Client Handoff
Hand a finished website to the client cleanly, with everything they need to run it.
#Business goal
Leave clients confident and self-sufficient after launch.
#When to use this
When a website project completes.
#At a glance
| Detail | Value |
|---|---|
| People involved | Delivery lead, developer, client |
| Departments used | Delivery, Marketing |
| Modules used | Projects, Website CMS, Deliverables |
| AI used | Content Writer Agent drafts copy; you review |
| Recommended timeline | At project close |
| Prerequisites | Projects and Website CMS access; A connected WordPress site for publishing |
#Step-by-step process
1
Deliver final assets
Share final deliverables through the portal.
2
Confirm approvals and invoices
Ensure deliverables are approved and invoices are settled.
3
Orient the client
Show them what they can manage in the CMS.
4
Set support expectations
Agree how future changes and support work.
#Decision points
Decisions to make along the way
- What can the client manage themselves?
- What is in scope for ongoing support?
#Approval points
No formal approval gate
This routine has no separate sign-off step, but review your work before it affects clients or finances.
#Success metrics
- Clean project closure
- Fewer post-launch questions
#Best practices
- Confirm invoices are settled at handoff.

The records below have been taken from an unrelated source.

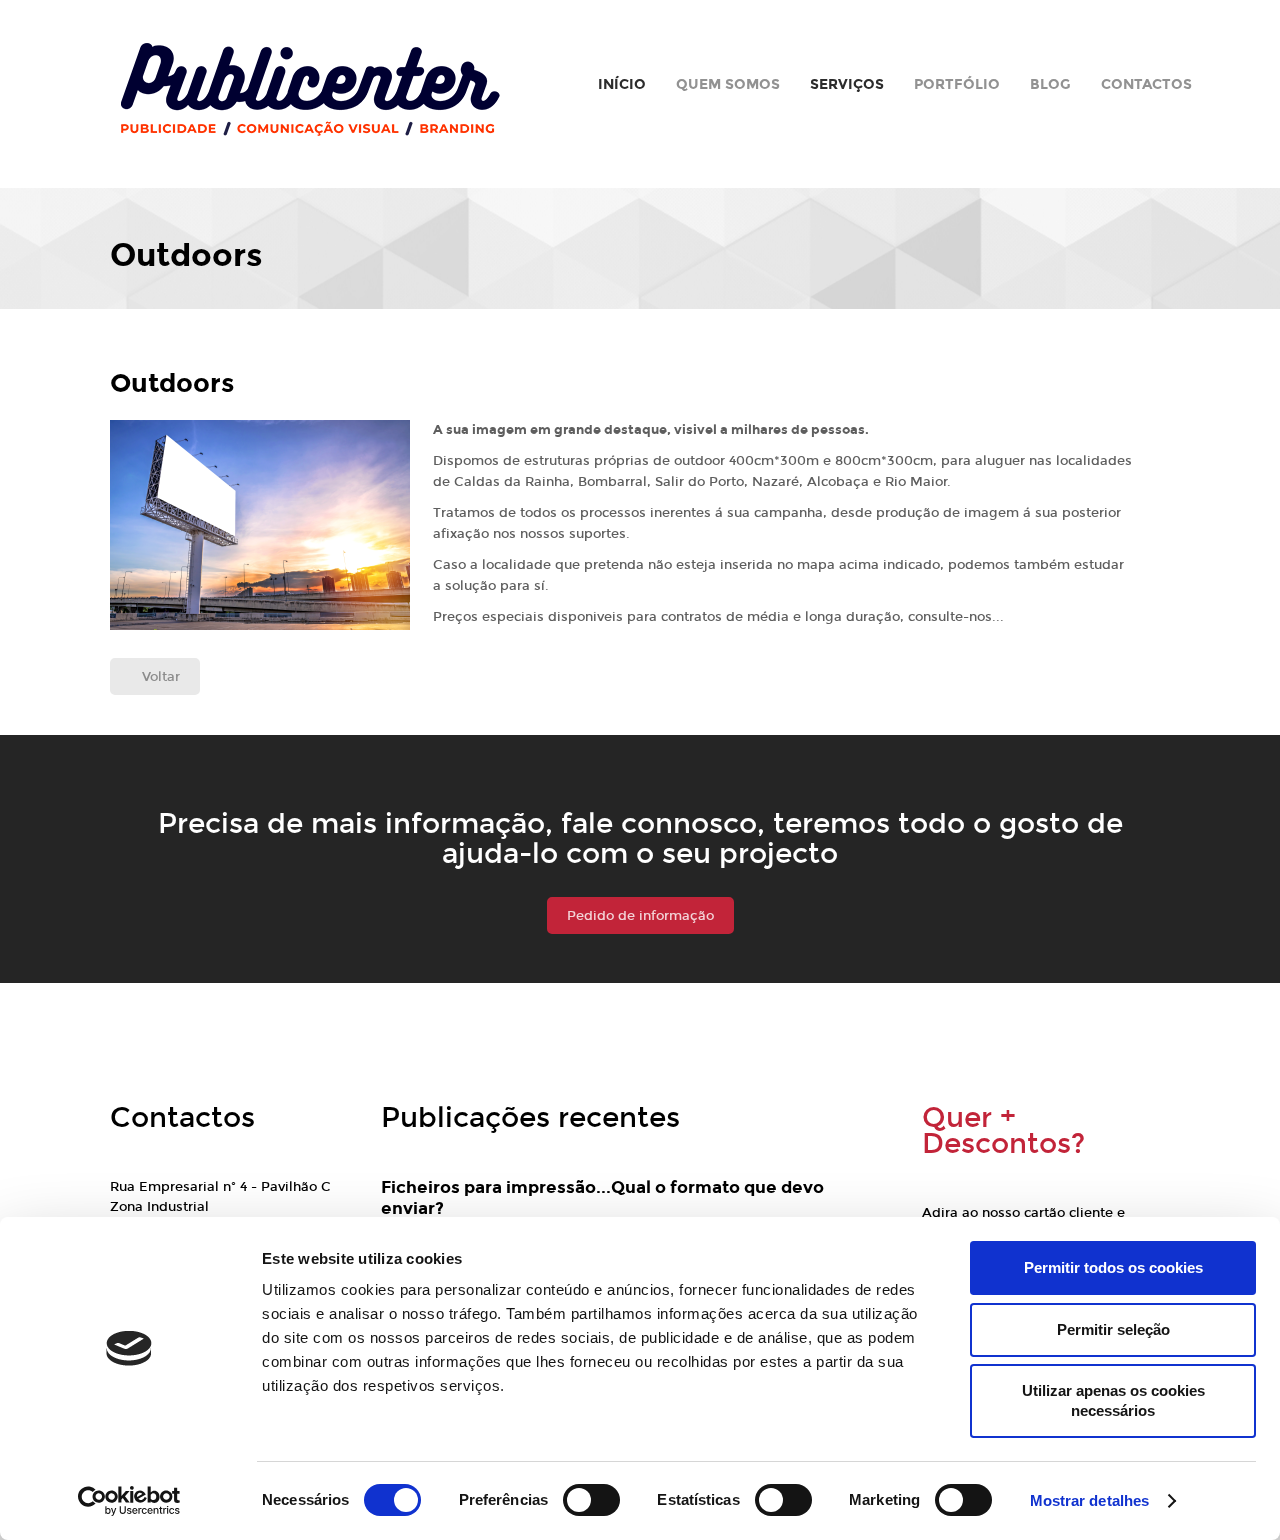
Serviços (847, 84)
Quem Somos (728, 84)
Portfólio (957, 84)
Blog (1050, 84)
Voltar (161, 677)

- Be clear about what the CMS can and cannot do.
#Common mistakes
- Handing off with open invoices.
- Overpromising CMS capabilities (e.g., a blog manager).
#Realistic example
In practice
At handoff the client approves the final deliverable, settles the invoice via the portal, and learns which site sections they can edit in the CMS.
#Related documentation
Invoice Management
Get paid.
Website CMS
What clients can edit.
Business Workflows
Underlying step-by-step flows.
Contact Support
Reach the DevSphere OS team.
Still need help?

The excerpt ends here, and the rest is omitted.